A caracterização do flagrante exige certeza ― ou, pelo menos razoável convicção ― quanto à ocorrência de ato criminoso. Mas, aparências enganam e, não  raro, existe no ser humano a intenção de ludibriar visando a ganhos pessoais ou ideológicos, senão a ambos.

A depender da perspectiva, uma cena configurar-se diferentemente aos olhos do observador.

Um fragmento do evento pode ser recortado para favorecer uma versão.

Portanto, quanto ao flagrante, o grande problema que se afigura na prática é que, em alguns casos, a situação em andamento envolve-se de penumbra, sendo difícil transpor a barreira da suspeita. Quando há risco de grave prejuízo, que benefício há para a sociedade se a intervenção suspensa por cautela resulta em  crime consumado ou impunidade do criminoso?

Essa dúvida, que certamente acompanha todo policial, encontra-se perfeitamente representada na crônica “Prisão em flagrante”, de Fernando Sabino.

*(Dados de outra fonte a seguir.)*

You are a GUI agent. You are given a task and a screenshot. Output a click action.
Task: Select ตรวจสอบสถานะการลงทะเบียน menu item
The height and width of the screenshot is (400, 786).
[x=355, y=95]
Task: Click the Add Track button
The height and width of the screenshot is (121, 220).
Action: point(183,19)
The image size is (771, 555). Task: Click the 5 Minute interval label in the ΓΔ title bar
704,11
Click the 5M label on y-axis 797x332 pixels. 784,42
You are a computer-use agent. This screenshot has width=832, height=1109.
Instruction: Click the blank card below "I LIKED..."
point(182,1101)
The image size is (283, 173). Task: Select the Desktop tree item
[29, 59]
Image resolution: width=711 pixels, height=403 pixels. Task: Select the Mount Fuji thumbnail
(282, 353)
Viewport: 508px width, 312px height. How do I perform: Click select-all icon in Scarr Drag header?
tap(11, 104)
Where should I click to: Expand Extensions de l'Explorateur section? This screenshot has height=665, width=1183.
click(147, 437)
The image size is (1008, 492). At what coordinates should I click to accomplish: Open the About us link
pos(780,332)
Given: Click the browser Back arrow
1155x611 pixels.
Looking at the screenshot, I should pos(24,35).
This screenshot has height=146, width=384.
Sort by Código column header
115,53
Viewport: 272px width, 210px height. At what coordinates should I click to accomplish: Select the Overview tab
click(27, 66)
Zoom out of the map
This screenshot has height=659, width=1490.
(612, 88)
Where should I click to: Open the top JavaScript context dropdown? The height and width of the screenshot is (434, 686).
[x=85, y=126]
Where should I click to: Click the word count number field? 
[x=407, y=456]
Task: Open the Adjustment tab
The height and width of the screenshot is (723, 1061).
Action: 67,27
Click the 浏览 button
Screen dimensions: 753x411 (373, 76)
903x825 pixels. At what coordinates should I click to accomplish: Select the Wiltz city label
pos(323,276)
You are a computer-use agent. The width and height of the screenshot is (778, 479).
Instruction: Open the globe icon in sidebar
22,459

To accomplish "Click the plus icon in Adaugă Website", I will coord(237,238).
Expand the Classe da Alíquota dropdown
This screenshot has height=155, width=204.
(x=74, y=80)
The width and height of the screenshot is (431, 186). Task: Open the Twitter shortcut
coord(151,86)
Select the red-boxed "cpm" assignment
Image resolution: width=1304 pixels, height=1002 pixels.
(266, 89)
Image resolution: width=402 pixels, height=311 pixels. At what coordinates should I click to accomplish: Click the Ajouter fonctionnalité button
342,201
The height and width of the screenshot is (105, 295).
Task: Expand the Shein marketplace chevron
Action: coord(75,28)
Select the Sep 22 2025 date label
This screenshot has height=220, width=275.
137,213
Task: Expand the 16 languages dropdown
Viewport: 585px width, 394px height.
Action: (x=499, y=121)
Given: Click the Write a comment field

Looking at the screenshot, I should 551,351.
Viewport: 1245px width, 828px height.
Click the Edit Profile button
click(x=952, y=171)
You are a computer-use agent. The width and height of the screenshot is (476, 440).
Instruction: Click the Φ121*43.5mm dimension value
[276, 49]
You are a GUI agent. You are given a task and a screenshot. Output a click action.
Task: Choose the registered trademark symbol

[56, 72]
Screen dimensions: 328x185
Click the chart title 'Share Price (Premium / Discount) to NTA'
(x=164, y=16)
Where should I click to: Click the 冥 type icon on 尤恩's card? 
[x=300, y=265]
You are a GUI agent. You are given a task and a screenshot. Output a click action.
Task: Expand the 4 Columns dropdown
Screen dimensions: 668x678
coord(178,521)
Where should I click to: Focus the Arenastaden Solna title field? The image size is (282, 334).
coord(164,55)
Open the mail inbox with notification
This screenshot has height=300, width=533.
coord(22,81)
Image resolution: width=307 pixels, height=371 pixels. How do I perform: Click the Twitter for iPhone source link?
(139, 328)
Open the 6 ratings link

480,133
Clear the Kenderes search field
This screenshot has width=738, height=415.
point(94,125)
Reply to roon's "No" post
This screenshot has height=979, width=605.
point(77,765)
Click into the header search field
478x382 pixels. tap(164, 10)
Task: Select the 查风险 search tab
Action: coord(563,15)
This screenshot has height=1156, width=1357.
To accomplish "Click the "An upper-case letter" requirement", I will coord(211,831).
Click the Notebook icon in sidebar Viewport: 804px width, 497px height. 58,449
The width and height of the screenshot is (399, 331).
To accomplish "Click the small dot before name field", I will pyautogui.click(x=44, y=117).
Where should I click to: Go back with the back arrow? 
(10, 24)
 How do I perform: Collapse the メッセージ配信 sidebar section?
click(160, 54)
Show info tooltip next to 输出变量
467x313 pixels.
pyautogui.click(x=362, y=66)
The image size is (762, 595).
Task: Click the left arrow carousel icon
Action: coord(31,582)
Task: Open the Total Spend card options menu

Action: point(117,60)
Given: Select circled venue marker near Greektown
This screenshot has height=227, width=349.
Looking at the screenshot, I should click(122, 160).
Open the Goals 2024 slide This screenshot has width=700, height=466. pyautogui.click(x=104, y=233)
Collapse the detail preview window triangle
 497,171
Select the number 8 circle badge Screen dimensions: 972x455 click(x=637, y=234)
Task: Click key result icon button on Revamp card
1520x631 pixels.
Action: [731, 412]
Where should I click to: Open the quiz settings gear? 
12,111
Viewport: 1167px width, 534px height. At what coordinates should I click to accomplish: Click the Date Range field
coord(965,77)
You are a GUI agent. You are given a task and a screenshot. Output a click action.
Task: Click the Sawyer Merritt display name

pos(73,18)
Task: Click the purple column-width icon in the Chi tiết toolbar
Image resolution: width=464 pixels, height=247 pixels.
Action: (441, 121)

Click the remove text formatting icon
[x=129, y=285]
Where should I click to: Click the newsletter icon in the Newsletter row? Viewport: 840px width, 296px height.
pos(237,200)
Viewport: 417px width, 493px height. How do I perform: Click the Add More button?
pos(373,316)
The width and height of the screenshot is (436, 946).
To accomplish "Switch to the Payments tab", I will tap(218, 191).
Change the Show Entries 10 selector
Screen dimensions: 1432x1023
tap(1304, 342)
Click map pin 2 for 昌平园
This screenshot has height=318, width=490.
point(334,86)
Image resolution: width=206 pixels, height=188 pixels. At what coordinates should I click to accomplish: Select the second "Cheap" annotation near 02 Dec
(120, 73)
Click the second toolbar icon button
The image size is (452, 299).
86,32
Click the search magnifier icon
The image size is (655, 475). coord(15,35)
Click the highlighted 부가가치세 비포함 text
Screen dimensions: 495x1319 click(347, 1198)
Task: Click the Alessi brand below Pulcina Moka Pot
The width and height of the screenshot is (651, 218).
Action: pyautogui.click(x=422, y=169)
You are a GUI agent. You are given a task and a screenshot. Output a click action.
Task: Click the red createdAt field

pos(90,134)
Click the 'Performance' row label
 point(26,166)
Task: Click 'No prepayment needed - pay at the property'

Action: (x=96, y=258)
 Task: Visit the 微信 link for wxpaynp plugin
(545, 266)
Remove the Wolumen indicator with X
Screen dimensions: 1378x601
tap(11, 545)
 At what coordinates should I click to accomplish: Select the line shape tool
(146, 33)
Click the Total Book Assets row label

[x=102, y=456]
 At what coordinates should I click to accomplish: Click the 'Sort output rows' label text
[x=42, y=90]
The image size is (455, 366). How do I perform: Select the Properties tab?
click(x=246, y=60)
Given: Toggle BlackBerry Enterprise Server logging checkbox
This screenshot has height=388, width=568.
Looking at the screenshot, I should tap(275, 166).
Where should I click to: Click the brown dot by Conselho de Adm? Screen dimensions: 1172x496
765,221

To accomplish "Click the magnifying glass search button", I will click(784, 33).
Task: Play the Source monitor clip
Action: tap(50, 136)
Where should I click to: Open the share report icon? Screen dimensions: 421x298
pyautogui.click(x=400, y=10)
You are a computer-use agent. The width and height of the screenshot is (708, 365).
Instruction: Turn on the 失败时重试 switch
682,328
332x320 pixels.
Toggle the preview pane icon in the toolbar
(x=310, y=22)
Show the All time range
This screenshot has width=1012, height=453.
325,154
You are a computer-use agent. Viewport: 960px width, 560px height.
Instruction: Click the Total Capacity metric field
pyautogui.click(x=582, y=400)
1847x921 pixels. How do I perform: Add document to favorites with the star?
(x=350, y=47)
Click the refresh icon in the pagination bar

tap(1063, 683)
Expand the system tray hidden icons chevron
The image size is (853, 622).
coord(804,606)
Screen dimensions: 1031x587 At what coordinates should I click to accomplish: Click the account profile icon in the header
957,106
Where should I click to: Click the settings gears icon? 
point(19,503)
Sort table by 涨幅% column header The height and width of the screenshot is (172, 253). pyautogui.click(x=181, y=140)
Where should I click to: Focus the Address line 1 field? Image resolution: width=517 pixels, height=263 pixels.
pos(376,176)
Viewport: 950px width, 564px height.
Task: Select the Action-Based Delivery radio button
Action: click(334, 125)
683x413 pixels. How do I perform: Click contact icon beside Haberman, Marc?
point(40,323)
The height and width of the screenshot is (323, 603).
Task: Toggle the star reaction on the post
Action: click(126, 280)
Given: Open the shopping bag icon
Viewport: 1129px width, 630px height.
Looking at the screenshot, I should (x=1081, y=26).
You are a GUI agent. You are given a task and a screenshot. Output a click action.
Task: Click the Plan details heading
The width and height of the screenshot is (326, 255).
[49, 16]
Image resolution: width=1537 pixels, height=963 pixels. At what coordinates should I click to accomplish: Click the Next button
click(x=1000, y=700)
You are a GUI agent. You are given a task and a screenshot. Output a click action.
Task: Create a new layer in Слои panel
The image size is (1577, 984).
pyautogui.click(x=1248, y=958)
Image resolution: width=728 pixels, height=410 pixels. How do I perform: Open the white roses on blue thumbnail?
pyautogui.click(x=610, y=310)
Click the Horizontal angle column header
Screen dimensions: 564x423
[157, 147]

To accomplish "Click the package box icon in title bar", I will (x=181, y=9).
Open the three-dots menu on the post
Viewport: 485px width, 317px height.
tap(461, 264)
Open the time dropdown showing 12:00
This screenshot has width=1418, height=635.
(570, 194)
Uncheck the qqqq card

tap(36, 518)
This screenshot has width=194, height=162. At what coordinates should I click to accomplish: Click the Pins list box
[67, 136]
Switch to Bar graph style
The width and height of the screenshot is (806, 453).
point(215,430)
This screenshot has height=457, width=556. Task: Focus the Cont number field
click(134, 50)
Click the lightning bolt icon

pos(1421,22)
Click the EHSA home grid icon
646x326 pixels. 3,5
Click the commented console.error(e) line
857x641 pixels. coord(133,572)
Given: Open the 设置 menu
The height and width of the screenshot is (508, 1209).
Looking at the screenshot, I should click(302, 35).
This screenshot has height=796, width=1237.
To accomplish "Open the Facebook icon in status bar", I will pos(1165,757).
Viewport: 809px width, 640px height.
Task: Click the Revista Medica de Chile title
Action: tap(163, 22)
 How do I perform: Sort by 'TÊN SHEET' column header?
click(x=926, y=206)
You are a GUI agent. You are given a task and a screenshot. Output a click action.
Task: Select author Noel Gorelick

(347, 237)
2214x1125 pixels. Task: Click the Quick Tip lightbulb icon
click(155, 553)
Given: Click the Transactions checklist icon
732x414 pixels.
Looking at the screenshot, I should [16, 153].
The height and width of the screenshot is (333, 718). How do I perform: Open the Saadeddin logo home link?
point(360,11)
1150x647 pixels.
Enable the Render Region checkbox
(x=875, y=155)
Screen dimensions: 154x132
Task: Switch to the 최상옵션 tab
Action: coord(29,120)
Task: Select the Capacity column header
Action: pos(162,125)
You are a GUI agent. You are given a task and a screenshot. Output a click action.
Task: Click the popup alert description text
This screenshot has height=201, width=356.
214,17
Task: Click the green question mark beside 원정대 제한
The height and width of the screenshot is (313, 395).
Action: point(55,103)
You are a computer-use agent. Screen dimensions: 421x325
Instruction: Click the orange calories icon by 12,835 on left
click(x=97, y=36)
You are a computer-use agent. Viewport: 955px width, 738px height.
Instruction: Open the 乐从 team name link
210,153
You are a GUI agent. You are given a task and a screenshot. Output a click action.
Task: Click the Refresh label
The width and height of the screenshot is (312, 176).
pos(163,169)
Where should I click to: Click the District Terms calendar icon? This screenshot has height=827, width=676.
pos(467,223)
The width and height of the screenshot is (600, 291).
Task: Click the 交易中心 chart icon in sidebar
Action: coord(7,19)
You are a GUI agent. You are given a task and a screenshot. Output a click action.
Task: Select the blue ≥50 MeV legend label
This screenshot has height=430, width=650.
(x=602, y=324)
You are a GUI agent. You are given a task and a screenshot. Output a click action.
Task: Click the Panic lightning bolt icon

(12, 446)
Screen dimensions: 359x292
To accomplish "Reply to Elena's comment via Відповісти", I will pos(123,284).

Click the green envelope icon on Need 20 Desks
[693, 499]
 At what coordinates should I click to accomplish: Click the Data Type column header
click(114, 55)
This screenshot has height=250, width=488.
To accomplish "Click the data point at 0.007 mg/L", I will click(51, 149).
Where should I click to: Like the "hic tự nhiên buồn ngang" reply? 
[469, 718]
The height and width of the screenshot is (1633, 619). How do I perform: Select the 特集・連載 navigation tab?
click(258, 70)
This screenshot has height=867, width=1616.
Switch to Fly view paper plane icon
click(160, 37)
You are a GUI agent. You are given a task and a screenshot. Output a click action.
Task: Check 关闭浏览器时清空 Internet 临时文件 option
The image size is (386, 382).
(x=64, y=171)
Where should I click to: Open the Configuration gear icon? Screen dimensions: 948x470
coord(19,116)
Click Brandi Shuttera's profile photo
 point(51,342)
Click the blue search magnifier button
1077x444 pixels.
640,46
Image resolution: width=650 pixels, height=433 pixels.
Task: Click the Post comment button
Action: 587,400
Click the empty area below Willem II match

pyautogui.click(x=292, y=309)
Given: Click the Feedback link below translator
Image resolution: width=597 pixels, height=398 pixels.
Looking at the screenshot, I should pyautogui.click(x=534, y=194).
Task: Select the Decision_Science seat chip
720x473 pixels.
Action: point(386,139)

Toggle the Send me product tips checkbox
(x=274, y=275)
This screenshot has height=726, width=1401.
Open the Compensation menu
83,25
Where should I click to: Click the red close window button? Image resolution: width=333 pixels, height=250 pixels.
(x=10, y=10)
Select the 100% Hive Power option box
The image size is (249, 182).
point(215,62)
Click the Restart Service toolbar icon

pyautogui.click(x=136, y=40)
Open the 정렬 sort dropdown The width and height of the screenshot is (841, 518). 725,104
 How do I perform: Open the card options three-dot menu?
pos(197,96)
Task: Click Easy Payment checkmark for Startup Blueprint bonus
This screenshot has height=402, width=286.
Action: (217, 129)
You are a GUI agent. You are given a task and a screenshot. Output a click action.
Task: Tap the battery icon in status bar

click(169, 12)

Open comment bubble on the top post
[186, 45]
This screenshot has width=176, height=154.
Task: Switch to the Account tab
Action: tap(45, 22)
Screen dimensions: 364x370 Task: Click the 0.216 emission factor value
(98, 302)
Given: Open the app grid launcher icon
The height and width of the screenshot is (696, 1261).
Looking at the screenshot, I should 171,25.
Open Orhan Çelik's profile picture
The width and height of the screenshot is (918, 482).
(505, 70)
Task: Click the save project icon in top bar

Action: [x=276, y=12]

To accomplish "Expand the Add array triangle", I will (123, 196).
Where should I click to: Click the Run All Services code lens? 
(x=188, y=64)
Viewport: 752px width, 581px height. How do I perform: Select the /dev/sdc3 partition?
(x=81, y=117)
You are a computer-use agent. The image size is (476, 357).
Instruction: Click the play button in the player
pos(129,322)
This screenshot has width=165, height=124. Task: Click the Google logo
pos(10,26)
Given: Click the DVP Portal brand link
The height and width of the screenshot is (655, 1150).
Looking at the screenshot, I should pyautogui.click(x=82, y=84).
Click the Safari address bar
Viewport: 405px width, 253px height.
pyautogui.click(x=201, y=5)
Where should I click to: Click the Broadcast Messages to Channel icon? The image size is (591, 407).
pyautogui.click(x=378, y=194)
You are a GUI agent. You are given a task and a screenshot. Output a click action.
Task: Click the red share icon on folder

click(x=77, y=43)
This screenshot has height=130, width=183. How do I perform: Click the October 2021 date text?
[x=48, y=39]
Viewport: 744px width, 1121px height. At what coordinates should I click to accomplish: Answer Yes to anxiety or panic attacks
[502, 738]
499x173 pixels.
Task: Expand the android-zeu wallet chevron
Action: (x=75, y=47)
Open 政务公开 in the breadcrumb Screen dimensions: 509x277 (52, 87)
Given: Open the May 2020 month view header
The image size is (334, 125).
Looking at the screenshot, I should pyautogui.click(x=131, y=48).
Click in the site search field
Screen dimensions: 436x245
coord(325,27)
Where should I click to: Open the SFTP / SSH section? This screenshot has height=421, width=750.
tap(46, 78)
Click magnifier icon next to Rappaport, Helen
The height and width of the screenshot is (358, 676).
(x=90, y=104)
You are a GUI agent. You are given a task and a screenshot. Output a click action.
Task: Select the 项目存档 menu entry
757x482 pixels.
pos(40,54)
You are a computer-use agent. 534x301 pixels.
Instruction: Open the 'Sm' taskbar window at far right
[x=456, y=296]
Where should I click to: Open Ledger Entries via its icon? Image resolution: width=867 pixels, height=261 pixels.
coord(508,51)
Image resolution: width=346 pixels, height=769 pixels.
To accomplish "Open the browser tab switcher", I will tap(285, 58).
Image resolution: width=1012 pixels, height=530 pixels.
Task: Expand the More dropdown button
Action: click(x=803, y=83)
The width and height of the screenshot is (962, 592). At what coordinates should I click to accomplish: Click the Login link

Ressalta-se que, anos atrás, conduzir suspeitos para averiguação era comum. A segurança da sociedade era um bem que se sobrepunha a eventual importunação de um indivíduo. Hoje, o garantismo penal inibem até mesmo a ação policial pautada em indícios palpáveis de autoria delitiva e os jornais sem pudor noticiam que homens filmados portando fuzil e atirando em policiais são apenas “suspeitos” de participar de organização criminosa.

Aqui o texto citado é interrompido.